[Opening Extracted entries section]
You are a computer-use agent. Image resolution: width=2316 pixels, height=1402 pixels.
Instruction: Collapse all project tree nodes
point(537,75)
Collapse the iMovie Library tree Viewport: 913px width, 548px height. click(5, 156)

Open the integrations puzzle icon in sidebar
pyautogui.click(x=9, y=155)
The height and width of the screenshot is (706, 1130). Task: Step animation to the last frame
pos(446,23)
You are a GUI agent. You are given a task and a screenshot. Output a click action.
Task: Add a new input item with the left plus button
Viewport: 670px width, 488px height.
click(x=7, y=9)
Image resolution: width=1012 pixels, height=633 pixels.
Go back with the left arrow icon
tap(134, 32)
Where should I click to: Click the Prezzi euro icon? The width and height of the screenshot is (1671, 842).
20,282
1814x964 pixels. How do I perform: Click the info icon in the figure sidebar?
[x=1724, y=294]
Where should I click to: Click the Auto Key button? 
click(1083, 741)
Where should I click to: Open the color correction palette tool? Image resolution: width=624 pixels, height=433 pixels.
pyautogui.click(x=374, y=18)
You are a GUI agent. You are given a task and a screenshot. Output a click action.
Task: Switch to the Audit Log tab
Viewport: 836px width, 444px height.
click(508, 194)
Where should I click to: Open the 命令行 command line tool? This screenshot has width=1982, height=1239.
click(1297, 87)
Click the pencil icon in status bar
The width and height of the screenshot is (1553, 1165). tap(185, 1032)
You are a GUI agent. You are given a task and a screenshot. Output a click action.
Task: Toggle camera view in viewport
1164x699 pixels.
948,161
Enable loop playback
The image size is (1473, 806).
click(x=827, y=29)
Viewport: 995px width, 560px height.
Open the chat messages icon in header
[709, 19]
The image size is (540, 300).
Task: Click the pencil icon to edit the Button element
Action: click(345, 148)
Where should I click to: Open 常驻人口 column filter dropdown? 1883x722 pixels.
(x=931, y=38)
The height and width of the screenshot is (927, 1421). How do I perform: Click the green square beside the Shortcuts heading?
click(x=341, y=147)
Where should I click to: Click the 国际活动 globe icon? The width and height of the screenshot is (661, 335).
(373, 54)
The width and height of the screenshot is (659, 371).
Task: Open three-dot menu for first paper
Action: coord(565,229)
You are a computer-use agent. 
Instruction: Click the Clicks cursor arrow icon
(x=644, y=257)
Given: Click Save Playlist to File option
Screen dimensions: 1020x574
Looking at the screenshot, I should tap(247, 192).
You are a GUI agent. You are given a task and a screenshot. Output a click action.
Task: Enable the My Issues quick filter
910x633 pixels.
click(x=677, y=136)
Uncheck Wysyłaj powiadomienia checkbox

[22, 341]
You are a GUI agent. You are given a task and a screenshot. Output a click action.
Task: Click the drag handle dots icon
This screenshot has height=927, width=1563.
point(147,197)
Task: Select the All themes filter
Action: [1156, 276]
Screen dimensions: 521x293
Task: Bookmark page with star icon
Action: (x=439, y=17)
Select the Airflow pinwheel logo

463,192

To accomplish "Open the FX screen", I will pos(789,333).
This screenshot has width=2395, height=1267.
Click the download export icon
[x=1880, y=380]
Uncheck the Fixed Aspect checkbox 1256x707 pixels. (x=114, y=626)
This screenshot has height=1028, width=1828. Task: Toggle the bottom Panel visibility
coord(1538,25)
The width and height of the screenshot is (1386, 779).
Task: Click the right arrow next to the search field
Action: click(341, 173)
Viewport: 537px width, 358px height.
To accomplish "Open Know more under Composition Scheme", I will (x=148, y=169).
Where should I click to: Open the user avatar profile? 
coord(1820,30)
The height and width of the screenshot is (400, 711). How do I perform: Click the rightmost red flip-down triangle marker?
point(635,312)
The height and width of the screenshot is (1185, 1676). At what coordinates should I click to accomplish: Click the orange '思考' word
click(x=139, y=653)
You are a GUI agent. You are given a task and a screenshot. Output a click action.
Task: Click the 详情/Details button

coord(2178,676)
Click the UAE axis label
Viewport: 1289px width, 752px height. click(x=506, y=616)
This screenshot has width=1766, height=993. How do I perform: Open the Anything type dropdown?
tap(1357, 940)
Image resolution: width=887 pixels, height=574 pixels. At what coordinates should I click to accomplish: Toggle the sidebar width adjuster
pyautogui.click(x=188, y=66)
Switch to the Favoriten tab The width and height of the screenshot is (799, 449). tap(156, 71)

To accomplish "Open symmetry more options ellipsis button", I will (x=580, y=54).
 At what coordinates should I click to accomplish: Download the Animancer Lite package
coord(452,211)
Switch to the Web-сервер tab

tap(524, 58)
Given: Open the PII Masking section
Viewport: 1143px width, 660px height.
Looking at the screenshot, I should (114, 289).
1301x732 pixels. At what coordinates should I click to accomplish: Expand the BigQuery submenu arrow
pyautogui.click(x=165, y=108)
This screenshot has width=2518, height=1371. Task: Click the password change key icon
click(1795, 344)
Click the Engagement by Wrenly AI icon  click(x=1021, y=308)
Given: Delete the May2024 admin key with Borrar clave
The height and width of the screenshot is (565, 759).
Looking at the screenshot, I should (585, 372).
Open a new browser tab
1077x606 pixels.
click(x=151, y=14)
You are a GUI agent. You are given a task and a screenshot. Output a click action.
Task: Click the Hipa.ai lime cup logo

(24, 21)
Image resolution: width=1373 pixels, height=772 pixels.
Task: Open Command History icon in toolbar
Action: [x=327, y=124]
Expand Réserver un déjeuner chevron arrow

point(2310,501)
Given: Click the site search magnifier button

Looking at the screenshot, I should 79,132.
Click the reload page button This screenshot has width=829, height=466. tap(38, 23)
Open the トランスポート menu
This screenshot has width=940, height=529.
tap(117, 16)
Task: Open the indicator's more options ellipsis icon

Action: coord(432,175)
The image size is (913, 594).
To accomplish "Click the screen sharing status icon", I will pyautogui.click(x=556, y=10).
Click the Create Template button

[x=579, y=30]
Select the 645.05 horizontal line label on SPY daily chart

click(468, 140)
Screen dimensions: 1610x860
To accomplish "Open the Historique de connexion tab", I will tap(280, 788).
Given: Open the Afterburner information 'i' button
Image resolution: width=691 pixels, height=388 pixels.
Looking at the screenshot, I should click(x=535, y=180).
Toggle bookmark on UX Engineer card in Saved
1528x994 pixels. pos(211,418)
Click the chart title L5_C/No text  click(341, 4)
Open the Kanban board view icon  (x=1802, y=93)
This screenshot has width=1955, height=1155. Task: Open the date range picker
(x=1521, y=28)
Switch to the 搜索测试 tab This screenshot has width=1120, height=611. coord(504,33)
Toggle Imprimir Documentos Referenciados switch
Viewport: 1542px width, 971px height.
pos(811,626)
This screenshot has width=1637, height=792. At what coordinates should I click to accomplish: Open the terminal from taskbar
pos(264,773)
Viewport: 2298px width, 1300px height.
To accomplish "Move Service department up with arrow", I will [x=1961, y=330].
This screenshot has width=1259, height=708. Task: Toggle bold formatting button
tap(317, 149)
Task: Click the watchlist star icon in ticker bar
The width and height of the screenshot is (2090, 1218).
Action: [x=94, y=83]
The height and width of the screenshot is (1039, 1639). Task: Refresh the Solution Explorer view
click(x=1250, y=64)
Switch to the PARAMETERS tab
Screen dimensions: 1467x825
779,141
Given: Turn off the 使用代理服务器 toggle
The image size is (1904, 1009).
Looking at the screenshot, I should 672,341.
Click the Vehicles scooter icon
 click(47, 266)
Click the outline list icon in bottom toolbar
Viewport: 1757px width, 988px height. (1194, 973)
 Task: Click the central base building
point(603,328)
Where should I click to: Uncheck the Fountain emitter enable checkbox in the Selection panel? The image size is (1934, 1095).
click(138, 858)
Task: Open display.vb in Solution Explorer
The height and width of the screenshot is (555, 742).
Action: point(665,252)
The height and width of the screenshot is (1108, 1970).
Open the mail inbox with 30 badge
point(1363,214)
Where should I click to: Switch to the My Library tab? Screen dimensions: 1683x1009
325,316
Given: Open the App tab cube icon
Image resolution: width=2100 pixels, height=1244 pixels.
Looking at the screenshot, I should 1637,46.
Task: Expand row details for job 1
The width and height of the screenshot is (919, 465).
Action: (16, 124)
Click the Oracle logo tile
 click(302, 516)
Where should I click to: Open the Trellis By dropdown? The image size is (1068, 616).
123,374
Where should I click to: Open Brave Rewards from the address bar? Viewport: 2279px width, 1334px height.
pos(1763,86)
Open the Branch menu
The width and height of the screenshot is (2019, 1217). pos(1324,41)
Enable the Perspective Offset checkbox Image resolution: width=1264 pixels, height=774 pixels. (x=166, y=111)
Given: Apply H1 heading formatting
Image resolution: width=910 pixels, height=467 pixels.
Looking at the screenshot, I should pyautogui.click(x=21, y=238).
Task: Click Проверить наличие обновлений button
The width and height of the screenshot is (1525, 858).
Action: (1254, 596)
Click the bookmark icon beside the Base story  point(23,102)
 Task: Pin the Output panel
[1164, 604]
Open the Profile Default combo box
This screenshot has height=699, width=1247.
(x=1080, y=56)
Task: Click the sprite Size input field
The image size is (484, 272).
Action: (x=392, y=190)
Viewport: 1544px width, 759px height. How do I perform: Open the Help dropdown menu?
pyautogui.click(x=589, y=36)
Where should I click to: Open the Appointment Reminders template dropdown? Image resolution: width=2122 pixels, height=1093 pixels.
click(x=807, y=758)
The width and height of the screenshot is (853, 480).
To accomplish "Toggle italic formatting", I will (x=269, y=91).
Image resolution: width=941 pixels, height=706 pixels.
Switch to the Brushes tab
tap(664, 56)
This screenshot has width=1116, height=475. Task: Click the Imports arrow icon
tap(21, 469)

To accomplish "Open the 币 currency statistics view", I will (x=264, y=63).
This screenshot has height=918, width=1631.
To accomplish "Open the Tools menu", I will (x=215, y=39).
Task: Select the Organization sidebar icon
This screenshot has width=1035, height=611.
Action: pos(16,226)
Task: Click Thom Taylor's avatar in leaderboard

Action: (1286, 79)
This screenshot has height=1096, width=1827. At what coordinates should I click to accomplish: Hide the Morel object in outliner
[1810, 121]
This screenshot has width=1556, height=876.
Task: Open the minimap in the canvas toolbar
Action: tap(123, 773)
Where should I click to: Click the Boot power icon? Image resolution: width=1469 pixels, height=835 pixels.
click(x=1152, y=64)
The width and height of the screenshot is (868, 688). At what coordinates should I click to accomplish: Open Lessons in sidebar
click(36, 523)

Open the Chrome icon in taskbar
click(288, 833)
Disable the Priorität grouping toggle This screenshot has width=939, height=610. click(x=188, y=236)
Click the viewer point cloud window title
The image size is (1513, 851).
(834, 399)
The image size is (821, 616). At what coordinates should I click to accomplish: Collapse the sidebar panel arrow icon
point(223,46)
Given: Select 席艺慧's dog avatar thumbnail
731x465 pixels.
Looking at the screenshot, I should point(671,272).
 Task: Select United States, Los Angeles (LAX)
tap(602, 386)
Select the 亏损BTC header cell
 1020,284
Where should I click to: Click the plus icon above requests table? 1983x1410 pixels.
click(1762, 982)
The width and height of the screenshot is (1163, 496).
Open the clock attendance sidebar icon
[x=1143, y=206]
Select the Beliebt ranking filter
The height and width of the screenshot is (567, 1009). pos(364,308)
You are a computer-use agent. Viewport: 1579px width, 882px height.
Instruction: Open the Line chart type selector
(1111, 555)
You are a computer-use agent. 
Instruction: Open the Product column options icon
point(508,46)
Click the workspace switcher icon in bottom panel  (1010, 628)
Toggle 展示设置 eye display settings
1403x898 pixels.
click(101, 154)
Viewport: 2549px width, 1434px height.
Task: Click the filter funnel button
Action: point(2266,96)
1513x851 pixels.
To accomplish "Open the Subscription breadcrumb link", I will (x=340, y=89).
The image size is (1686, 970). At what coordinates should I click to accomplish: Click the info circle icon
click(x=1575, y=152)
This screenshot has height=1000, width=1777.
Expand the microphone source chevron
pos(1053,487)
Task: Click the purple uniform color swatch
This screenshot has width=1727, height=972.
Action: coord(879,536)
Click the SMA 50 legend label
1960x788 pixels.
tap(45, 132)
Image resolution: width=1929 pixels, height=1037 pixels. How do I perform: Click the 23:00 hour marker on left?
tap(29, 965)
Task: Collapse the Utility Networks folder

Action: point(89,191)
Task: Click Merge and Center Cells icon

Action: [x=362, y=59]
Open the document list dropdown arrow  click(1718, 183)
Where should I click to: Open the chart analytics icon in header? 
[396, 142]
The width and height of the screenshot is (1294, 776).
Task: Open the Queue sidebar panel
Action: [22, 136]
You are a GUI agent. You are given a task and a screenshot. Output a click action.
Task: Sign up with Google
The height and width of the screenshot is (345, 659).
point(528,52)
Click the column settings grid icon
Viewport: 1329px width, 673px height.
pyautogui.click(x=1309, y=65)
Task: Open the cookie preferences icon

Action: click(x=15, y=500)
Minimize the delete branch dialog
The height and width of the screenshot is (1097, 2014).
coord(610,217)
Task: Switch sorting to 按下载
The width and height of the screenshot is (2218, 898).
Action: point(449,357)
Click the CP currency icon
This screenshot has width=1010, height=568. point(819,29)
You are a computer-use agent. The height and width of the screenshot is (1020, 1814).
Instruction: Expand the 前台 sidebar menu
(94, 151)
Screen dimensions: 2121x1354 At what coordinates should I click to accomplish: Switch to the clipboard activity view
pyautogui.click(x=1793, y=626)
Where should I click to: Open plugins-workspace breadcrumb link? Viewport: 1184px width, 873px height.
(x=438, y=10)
[Closing Extracted entries section]
Aim of the exercise: Check each line of the entries above, and show every one holding the word "input".

Answer section:
Task: Add a new input item with the left plus button
Task: Click the sprite Size input field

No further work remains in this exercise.